There's a short essay in David Foster Wallace's Consider the Lobster, reviewing a translation of Dostoevsky (I think this is what the essay was about… maybe it wasn't a translation, but a new compilation of all the works of Dostoevsky. It's not too important for this detail to be accurate in order for the content of what I'm about to say to be relevant). Wallace devotes a large portion of the essay talking about how the sort of deep, introspective portions of any of Dostoevsky's work seems so over the top now. Almost trite. Wallace, of course, plays on this by interjecting his own existential musings about the purpose of art and connection to emotions through creative means, while talking about how it is impossible to actually come out and say anything of emotional substance anymore without inducing cringes in ones audience; that a touch of irony is expected in all things of depth. (At this point I could add in a long parenthetical about a conversation I once witnessed -- a PAINFUL conversation -- between two music critics, who were arguing over whether irony was dead or not. I still am not sure if the conversation had a point or not, but I remember desperately wanting to leave the room, yet being unable to gracefully remove myself from the situation.) That we must distance ourselves from poignancy in order to create something of poignancy. I took away mostly how it seems to me that our culture makes us observers to the things that matter, versus a participant to the things that matter.

I was riding around on a bus today and this essay popped into my mind. I guess part of it comes from being self conscious about writing things out in the open for the first time and wondering if certain things come across like drunk musings with friends after a first year away at college, but I think it also had something to do with a conversation I had with a friend about the elitism that seems to dog the culture of art. Here I am as as an artist capturing a version of truth in output -- casting my own light into the darkness I see around me -- and all that I do and make will typically get boxed up in specific spaces and/or contained in lengthy writings referencing other artists and conceptual frameworks. The community starts to create a vocabulary that isolates. A way of being that isolates.

A lot of art contains objects.
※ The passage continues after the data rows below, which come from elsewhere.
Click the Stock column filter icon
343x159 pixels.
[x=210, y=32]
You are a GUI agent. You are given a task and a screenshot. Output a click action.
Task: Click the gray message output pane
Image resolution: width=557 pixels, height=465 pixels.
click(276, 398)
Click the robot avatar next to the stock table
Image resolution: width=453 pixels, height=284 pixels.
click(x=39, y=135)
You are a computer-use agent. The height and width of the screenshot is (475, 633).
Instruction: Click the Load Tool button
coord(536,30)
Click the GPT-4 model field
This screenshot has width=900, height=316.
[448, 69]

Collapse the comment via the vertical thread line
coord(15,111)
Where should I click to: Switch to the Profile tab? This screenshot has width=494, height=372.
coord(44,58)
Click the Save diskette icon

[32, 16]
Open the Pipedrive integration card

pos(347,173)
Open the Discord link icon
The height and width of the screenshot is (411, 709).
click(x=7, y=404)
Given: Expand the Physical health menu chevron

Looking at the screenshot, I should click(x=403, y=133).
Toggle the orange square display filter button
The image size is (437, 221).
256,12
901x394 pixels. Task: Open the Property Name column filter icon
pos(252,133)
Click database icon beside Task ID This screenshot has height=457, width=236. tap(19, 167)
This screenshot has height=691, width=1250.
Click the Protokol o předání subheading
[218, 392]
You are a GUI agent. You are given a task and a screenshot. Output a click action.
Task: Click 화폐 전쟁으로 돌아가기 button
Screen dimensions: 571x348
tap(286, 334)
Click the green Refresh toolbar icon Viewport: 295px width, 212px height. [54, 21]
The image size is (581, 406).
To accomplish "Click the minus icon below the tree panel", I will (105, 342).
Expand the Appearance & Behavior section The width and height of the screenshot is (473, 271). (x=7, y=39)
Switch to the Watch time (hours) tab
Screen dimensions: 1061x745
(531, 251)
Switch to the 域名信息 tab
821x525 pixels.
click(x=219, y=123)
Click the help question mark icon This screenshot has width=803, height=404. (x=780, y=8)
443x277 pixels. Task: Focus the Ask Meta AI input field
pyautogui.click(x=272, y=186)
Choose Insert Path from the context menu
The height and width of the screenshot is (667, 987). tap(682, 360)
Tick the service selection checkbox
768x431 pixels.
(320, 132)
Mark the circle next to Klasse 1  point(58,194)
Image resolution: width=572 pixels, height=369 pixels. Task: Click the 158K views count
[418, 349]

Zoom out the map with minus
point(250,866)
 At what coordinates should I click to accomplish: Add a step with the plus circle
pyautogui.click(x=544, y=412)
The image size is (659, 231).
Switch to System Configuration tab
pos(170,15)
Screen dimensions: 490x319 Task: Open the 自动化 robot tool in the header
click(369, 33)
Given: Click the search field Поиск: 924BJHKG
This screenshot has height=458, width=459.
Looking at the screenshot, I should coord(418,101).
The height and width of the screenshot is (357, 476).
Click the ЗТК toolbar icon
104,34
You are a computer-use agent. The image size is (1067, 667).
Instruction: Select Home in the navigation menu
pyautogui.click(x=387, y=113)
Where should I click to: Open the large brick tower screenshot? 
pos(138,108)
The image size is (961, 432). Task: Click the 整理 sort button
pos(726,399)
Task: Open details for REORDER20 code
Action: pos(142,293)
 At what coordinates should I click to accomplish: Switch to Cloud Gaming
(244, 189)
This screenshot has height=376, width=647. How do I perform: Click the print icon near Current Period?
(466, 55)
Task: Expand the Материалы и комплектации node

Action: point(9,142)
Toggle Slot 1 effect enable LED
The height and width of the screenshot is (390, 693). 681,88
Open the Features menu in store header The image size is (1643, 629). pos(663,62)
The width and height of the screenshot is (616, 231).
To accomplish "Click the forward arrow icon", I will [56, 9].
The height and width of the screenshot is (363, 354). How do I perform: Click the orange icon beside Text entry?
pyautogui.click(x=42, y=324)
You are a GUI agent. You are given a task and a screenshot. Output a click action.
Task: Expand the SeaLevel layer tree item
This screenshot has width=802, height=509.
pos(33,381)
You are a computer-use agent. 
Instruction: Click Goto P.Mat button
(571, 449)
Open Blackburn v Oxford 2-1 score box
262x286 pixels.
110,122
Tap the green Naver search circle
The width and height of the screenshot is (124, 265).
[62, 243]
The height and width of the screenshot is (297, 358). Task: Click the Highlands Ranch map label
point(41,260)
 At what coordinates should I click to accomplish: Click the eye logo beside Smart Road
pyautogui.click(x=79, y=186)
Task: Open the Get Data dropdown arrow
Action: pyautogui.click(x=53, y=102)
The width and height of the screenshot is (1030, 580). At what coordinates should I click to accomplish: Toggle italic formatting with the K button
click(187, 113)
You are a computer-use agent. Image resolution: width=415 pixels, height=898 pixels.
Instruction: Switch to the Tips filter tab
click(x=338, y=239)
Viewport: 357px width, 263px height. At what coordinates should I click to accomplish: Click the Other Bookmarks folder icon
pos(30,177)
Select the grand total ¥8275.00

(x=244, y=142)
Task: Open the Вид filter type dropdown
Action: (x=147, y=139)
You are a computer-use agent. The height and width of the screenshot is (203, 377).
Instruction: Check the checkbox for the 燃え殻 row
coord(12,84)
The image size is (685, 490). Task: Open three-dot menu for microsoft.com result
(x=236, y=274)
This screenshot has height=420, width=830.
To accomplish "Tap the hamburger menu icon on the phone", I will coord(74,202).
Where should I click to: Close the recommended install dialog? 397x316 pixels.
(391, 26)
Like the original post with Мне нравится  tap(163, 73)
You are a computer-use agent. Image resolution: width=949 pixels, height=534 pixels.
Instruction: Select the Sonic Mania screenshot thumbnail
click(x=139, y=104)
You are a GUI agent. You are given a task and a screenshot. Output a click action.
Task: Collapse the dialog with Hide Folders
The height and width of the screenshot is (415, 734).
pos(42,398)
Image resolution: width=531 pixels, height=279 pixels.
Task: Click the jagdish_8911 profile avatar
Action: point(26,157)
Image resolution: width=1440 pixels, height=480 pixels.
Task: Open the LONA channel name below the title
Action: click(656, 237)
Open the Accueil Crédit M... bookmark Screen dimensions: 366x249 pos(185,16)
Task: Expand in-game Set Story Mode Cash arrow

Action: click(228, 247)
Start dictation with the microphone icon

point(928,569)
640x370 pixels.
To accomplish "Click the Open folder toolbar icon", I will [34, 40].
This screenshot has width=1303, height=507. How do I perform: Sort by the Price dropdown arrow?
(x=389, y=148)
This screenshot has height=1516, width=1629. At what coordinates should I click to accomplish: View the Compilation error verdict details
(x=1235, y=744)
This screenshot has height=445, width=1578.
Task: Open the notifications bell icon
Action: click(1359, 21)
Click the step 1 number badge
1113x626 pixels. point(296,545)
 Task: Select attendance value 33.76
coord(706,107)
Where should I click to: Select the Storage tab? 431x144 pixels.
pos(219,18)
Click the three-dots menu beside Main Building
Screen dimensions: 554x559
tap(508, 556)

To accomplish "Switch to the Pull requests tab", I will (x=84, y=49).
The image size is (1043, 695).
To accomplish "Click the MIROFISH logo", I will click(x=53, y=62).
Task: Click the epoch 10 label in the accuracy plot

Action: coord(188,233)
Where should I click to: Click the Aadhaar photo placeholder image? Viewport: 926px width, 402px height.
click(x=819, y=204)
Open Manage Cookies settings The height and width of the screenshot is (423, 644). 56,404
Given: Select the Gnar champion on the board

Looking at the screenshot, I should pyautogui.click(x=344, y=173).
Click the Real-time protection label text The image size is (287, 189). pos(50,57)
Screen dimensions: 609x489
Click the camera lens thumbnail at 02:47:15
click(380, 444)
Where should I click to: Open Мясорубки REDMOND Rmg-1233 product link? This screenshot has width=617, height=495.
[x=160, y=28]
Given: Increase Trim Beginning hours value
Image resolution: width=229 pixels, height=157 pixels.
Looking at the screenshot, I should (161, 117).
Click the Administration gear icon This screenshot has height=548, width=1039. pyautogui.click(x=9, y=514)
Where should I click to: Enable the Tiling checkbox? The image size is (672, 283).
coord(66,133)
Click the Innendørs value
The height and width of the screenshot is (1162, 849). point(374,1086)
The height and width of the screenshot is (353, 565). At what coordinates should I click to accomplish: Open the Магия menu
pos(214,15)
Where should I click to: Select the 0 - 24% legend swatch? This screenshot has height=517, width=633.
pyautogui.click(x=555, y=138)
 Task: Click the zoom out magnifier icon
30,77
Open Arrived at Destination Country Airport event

These objects are easy to set in an empty room and stare at; to shuffle around and stare. But I think it is through our connection to the objects that the piece is understood and brings forward its content; the the presence of object and viewer together creates something new and outside of the moment. Like Schrodinger's cat: through observation the object takes on a specific state. Or a chaotic system where a certain threshold is met and suddenly the system takes a very recognizable form. Or maybe were truth is the infinite sum of a Taylor Series and object and viewer are each their own terms.

Maybe I'll come back and update this so that I can wrap all these pieces up pretty. But the point is to realize the pull of certain words/ideas that play with each other. The sinusoidal wave that the expression of emotion takes with time: where sentiments, like words themselves, go through a cyclical history of meaning. I like to hope that the age of participation in emotion is coming back. Or be told that I've just been missing it by a mere ignorance of dimension.